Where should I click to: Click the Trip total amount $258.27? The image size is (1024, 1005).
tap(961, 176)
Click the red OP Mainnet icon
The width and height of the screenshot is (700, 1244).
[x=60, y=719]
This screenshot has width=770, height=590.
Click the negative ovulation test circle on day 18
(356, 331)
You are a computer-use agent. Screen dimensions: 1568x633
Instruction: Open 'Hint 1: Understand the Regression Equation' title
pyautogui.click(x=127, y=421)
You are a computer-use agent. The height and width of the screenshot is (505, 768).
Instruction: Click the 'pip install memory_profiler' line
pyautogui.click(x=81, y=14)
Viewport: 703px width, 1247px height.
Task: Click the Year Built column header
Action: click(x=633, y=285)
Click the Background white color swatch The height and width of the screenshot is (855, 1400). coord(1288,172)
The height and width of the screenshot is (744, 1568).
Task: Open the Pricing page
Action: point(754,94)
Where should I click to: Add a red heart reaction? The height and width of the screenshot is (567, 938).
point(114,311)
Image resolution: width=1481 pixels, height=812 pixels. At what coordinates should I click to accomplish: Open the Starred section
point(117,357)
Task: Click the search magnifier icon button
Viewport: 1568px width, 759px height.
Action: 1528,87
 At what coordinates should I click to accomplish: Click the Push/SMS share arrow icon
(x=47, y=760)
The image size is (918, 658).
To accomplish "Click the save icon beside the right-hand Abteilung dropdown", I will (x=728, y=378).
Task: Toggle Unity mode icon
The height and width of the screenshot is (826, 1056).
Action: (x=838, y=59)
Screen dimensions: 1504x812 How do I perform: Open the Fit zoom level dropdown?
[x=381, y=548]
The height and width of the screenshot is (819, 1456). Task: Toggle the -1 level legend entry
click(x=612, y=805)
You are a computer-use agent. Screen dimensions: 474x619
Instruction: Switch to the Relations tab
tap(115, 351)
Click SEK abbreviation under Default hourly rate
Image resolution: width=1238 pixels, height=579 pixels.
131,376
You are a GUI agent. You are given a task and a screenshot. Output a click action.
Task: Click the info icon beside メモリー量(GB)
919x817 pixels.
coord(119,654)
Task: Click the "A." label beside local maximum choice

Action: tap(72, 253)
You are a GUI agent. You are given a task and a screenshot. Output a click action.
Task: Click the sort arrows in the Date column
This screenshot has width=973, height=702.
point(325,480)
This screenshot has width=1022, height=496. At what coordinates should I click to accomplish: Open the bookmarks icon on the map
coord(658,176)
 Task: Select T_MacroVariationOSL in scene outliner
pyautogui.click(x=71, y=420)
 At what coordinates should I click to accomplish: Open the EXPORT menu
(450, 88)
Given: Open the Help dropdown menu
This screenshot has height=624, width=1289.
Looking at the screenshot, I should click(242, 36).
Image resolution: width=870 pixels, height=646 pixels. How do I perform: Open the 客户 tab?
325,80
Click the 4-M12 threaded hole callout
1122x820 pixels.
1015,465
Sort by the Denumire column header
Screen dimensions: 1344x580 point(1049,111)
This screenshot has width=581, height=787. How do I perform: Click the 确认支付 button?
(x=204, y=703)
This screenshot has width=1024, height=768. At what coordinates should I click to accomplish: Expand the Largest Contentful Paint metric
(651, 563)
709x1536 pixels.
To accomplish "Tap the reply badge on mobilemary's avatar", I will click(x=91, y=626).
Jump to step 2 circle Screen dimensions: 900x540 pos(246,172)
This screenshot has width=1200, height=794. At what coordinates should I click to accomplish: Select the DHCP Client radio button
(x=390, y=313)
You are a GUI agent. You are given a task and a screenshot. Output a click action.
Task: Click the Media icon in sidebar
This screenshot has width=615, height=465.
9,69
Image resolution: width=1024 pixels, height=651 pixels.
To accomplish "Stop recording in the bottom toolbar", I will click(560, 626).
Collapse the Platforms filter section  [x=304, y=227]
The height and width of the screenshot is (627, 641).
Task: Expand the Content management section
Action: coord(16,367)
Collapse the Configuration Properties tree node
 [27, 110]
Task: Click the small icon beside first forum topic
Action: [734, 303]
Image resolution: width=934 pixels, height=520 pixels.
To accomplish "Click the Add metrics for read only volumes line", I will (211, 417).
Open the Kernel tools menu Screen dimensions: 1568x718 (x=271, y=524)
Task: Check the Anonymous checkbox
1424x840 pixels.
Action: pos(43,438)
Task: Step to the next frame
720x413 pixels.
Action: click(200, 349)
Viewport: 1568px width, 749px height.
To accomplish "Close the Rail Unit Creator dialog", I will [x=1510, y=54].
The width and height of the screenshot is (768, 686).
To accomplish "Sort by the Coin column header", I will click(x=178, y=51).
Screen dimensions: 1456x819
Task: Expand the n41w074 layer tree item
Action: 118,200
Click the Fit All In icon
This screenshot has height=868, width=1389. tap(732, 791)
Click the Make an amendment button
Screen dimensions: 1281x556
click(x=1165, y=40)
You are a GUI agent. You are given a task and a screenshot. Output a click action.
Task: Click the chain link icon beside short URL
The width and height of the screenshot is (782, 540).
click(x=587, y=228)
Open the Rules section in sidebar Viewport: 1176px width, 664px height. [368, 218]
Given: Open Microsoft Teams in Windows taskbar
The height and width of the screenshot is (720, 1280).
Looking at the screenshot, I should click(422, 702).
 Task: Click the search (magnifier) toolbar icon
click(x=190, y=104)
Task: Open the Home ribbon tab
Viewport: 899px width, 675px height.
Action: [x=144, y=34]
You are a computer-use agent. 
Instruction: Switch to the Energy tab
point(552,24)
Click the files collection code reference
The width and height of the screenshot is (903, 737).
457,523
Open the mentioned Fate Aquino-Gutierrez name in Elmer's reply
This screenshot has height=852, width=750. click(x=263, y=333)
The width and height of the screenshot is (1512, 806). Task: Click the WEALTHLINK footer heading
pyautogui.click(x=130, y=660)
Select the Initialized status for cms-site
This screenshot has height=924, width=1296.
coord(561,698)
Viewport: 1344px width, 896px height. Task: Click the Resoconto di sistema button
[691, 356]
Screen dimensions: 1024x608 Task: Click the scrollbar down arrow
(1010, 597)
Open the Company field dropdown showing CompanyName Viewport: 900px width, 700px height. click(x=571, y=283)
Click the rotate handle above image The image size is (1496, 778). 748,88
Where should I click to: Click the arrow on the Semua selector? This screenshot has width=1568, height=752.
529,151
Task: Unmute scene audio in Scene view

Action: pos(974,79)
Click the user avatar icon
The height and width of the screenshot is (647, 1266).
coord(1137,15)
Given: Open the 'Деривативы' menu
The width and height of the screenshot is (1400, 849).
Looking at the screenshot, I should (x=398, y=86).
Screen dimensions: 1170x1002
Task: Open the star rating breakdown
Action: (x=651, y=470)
■ ■ ■ ■ ■ ■ ■
== Challenge ==
Transcribe every one of the entries above word for word.

== Exercise answer ==
Where should I click to: Click the Trip total amount $258.27? The image size is (1024, 1005).
tap(961, 176)
Click the red OP Mainnet icon
The width and height of the screenshot is (700, 1244).
[x=60, y=719]
This screenshot has width=770, height=590.
Click the negative ovulation test circle on day 18
(356, 331)
You are a computer-use agent. Screen dimensions: 1568x633
Instruction: Open 'Hint 1: Understand the Regression Equation' title
pyautogui.click(x=127, y=421)
You are a computer-use agent. The height and width of the screenshot is (505, 768).
Instruction: Click the 'pip install memory_profiler' line
pyautogui.click(x=81, y=14)
Viewport: 703px width, 1247px height.
Task: Click the Year Built column header
Action: click(x=633, y=285)
Click the Background white color swatch The height and width of the screenshot is (855, 1400). coord(1288,172)
The height and width of the screenshot is (744, 1568).
Task: Open the Pricing page
Action: point(754,94)
Where should I click to: Add a red heart reaction? The height and width of the screenshot is (567, 938).
point(114,311)
Image resolution: width=1481 pixels, height=812 pixels. At what coordinates should I click to accomplish: Open the Starred section
point(117,357)
Task: Click the search magnifier icon button
Viewport: 1568px width, 759px height.
Action: 1528,87
 At what coordinates should I click to accomplish: Click the Push/SMS share arrow icon
(x=47, y=760)
The image size is (918, 658).
To accomplish "Click the save icon beside the right-hand Abteilung dropdown", I will (x=728, y=378).
Task: Toggle Unity mode icon
The height and width of the screenshot is (826, 1056).
Action: (x=838, y=59)
Screen dimensions: 1504x812 How do I perform: Open the Fit zoom level dropdown?
[x=381, y=548]
The height and width of the screenshot is (819, 1456). Task: Toggle the -1 level legend entry
click(x=612, y=805)
You are a computer-use agent. Screen dimensions: 474x619
Instruction: Switch to the Relations tab
tap(115, 351)
Click SEK abbreviation under Default hourly rate
Image resolution: width=1238 pixels, height=579 pixels.
131,376
You are a GUI agent. You are given a task and a screenshot. Output a click action.
Task: Click the info icon beside メモリー量(GB)
919x817 pixels.
coord(119,654)
Task: Click the "A." label beside local maximum choice

Action: tap(72, 253)
You are a GUI agent. You are given a task and a screenshot. Output a click action.
Task: Click the sort arrows in the Date column
This screenshot has width=973, height=702.
point(325,480)
This screenshot has width=1022, height=496. At what coordinates should I click to accomplish: Open the bookmarks icon on the map
coord(658,176)
 Task: Select T_MacroVariationOSL in scene outliner
pyautogui.click(x=71, y=420)
 At what coordinates should I click to accomplish: Open the EXPORT menu
(450, 88)
Given: Open the Help dropdown menu
This screenshot has height=624, width=1289.
Looking at the screenshot, I should click(242, 36).
Image resolution: width=870 pixels, height=646 pixels. How do I perform: Open the 客户 tab?
325,80
Click the 4-M12 threaded hole callout
1122x820 pixels.
1015,465
Sort by the Denumire column header
Screen dimensions: 1344x580 point(1049,111)
This screenshot has width=581, height=787. How do I perform: Click the 确认支付 button?
(x=204, y=703)
This screenshot has width=1024, height=768. At what coordinates should I click to accomplish: Expand the Largest Contentful Paint metric
(651, 563)
709x1536 pixels.
To accomplish "Tap the reply badge on mobilemary's avatar", I will click(x=91, y=626).
Jump to step 2 circle Screen dimensions: 900x540 pos(246,172)
This screenshot has width=1200, height=794. At what coordinates should I click to accomplish: Select the DHCP Client radio button
(x=390, y=313)
You are a GUI agent. You are given a task and a screenshot. Output a click action.
Task: Click the Media icon in sidebar
This screenshot has width=615, height=465.
9,69
Image resolution: width=1024 pixels, height=651 pixels.
To accomplish "Stop recording in the bottom toolbar", I will click(560, 626).
Collapse the Platforms filter section  [x=304, y=227]
The height and width of the screenshot is (627, 641).
Task: Expand the Content management section
Action: coord(16,367)
Collapse the Configuration Properties tree node
 [27, 110]
Task: Click the small icon beside first forum topic
Action: [734, 303]
Image resolution: width=934 pixels, height=520 pixels.
To accomplish "Click the Add metrics for read only volumes line", I will (211, 417).
Open the Kernel tools menu Screen dimensions: 1568x718 (x=271, y=524)
Task: Check the Anonymous checkbox
1424x840 pixels.
Action: pos(43,438)
Task: Step to the next frame
720x413 pixels.
Action: click(200, 349)
Viewport: 1568px width, 749px height.
To accomplish "Close the Rail Unit Creator dialog", I will [x=1510, y=54].
The width and height of the screenshot is (768, 686).
To accomplish "Sort by the Coin column header", I will click(x=178, y=51).
Screen dimensions: 1456x819
Task: Expand the n41w074 layer tree item
Action: 118,200
Click the Fit All In icon
This screenshot has height=868, width=1389. tap(732, 791)
Click the Make an amendment button
Screen dimensions: 1281x556
click(x=1165, y=40)
You are a GUI agent. You are given a task and a screenshot. Output a click action.
Task: Click the chain link icon beside short URL
The width and height of the screenshot is (782, 540).
click(x=587, y=228)
Open the Rules section in sidebar Viewport: 1176px width, 664px height. [368, 218]
Given: Open Microsoft Teams in Windows taskbar
The height and width of the screenshot is (720, 1280).
Looking at the screenshot, I should click(422, 702).
 Task: Click the search (magnifier) toolbar icon
click(x=190, y=104)
Task: Open the Home ribbon tab
Viewport: 899px width, 675px height.
Action: [x=144, y=34]
You are a computer-use agent. 
Instruction: Switch to the Energy tab
point(552,24)
Click the files collection code reference
The width and height of the screenshot is (903, 737).
457,523
Open the mentioned Fate Aquino-Gutierrez name in Elmer's reply
This screenshot has height=852, width=750. click(x=263, y=333)
The width and height of the screenshot is (1512, 806). Task: Click the WEALTHLINK footer heading
pyautogui.click(x=130, y=660)
Select the Initialized status for cms-site
This screenshot has height=924, width=1296.
coord(561,698)
Viewport: 1344px width, 896px height. Task: Click the Resoconto di sistema button
[691, 356]
Screen dimensions: 1024x608 Task: Click the scrollbar down arrow
(1010, 597)
Open the Company field dropdown showing CompanyName Viewport: 900px width, 700px height. click(x=571, y=283)
Click the rotate handle above image The image size is (1496, 778). 748,88
Where should I click to: Click the arrow on the Semua selector? This screenshot has width=1568, height=752.
529,151
Task: Unmute scene audio in Scene view

Action: pos(974,79)
Click the user avatar icon
The height and width of the screenshot is (647, 1266).
coord(1137,15)
Given: Open the 'Деривативы' menu
The width and height of the screenshot is (1400, 849).
Looking at the screenshot, I should (x=398, y=86).
Screen dimensions: 1170x1002
Task: Open the star rating breakdown
Action: (x=651, y=470)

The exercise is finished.